Stanford, CMU robots cross the finish line.
Three robots finished the DARPA Urban Challenge within the allotted time Saturday, a new milestone in the development of self-driving vehicles.
In the running for the $2 million first prize and $1 million second prize are Stanford's robotic VW Passat, Virginia Tech's modified Ford Escape Hybrid, and Carnegie Mellon's autonomous Chevrolet Tahoe. These teams finished the urban challenge's three missions within the allotted six hours and without significant problems.
Other teams including the Ben Franklin Racing Team's robotic Toyota Prius also completed the course, but it's uncertain whether it crossed the finish line in time given various stops in the race.

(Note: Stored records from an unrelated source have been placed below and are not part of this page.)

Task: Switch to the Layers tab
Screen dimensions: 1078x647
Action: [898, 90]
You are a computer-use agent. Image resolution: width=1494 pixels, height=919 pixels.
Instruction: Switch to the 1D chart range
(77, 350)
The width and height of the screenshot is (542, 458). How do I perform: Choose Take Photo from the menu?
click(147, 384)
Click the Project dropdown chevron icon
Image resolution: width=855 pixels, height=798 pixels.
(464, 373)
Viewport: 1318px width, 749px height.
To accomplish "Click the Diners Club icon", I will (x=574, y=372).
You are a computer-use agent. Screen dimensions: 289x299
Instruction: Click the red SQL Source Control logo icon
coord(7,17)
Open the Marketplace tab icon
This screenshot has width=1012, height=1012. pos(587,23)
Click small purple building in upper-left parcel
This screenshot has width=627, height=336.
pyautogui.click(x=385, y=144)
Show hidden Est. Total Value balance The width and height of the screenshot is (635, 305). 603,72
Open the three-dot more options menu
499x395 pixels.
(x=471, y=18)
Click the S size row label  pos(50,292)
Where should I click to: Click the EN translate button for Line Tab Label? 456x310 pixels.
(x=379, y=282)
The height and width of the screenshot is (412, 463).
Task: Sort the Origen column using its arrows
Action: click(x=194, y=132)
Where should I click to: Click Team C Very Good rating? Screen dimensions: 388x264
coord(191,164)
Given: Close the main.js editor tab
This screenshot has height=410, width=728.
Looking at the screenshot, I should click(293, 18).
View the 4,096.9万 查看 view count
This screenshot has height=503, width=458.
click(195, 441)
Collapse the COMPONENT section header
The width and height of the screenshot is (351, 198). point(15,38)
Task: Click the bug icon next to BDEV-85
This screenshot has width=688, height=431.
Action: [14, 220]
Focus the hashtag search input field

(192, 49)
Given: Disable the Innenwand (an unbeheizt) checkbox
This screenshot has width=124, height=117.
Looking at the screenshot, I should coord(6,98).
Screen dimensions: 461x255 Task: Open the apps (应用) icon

DARPA plans to name the winners Sunday after compiling and evaluating all of its data on the race vehicles, including data on their speed and compliance with basic traffic rules. DARPA officials had said that the fastest car wouldn't necessarily win if it didn't pass all of the driving rules.
But DARPA Director Tony Tether said that he hadn't seen anything egregious among the first three finalists.
"We have a winner," Tether said in an interview with CNET News.com here at the former George Air Force Base.
Stanford University's robot car Junior crossed the finish line first, but it's unclear whether it will take first prize like it did in the 2005 Grand Challenge, a 132-mile race across the Nevada desert.
CMU's robot Boss followed Junior across the finish line a couple of minutes later, but Boss had started the race as much as 40 minutes after Junior left the starting gate. It was scheduled to leave the starting gate first early Saturday, but it experienced technical problems involving interference with its Global Positioning System, thanks to a local Jumbotron. So CMU gained significant time throughout its three required missions in the day.
Virginia Tech's team, VictorTango, crossed the finish line third. The team was first to leave the starting gate around 8 a.m. and it completed its first two missions first.